## [EXCERPT TO READ]
Segment Open
By Damian D'souza May. 10, 2018
My Aunt Astrid had an affair with a married man, who finally picked his wife over her. She showed me that carrying bitterness in your heart is counterproductive, especially when you know what you are in for once you agree to be the “other person” in a relationship.
The third wheel is as ubiquitous a part of modern dating as it is a part of every Mumbai autorickshaw. I never thought I’d become the “other” person in an ongoing relationship, which the woman whom I was briefly in love with, called “functional”. This meant the guy she was seeing would enjoy himself at long weekend brunches, while I was relegated to the occasional, “Do you wanna come over after work?” texts.
I would be off like a rocket, with my boner pointing to its true north, for a few hours of dispassionate, millennial, kaam-chalau coitus that came with caveats such as minimal kissing with no tongue, hand and mouth stuff with prior approval only, and no cuddling or intimate contact later. What started off with just the two of us keeping it “low key” had resulted in me feeling pretty low myself.
I moped, I bitched, I whined. I looked at it through the lens of the jilted lover, which took me down a path of introspection set to Atif Aslam songs; through the lens of angry male entitlement, set to Eminem’s “Superman”. How could she not see me for the catch I was? Her loss, except not really.
She was a single, independent, middle-class woman in the early ’90s who’d give Kavita Singh’s character in Udaan a run for her money when it came to being #YASSKWEEN.
On one of these YouTube binges, I came across the Bee Gees’ subdued “Islands In The Stream”. Now, no one should be listening to the Bee Gees in 2018, but something from that song stuck to the inside of my lovesick brain. By the time the chorus kicked in, I knew what it was. My aunt Astrid liked that song.
Segment Closed
## [RECORDED DATA]
Segment Open
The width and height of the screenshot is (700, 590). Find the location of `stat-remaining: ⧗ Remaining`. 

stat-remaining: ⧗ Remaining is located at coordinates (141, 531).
Segment Closed
Segment Open
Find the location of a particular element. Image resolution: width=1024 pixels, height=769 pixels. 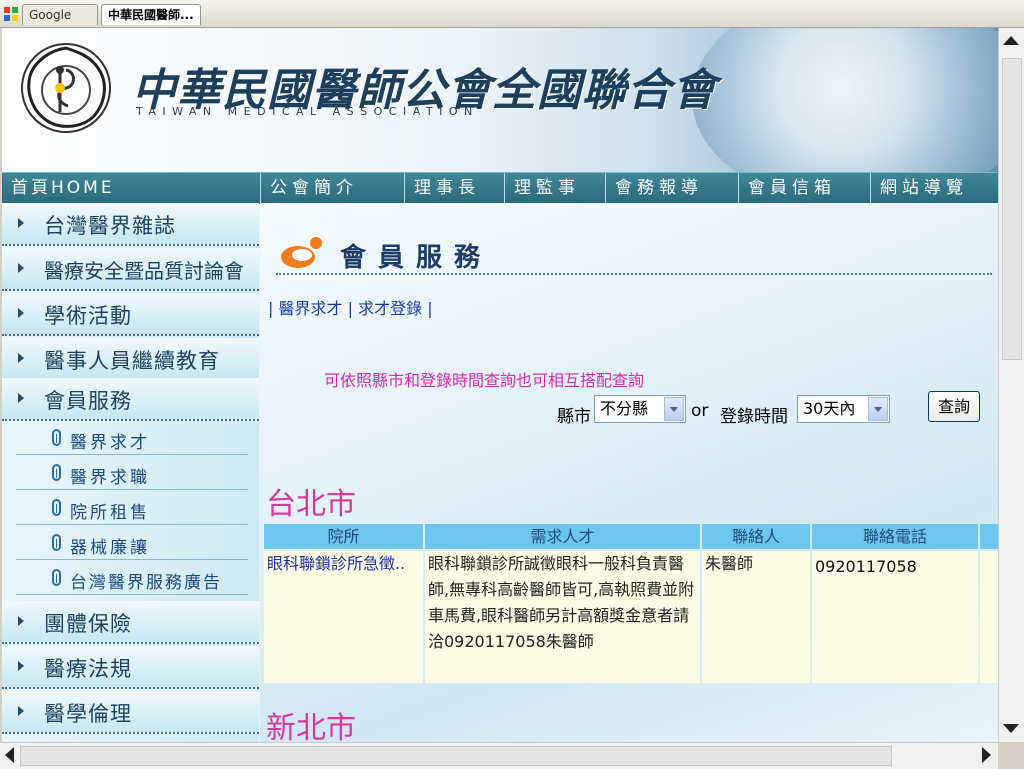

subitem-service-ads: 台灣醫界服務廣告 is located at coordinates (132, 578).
Segment Closed
## [TASK LIST]
A: In the essay about being the "other" person, extract the stretch from "By Damian D'souza" through "in a relationship.".
B: According to the essay about being the "other" person, what word did the woman use to describe her ongoing relationship?
C: List every musical artist or group mentioned by name in the essay about being the "other" person.

## [ANSWERS PROVIDED]
A:
By Damian D'souza May. 10, 2018
My Aunt Astrid had an affair with a married man, who finally picked his wife over her. She showed me that carrying bitterness in your heart is counterproductive, especially when you know what you are in for once you agree to be the “other person” in a relationship.

B: She called it "functional."

C:
Atif Aslam
Eminem
the Bee Gees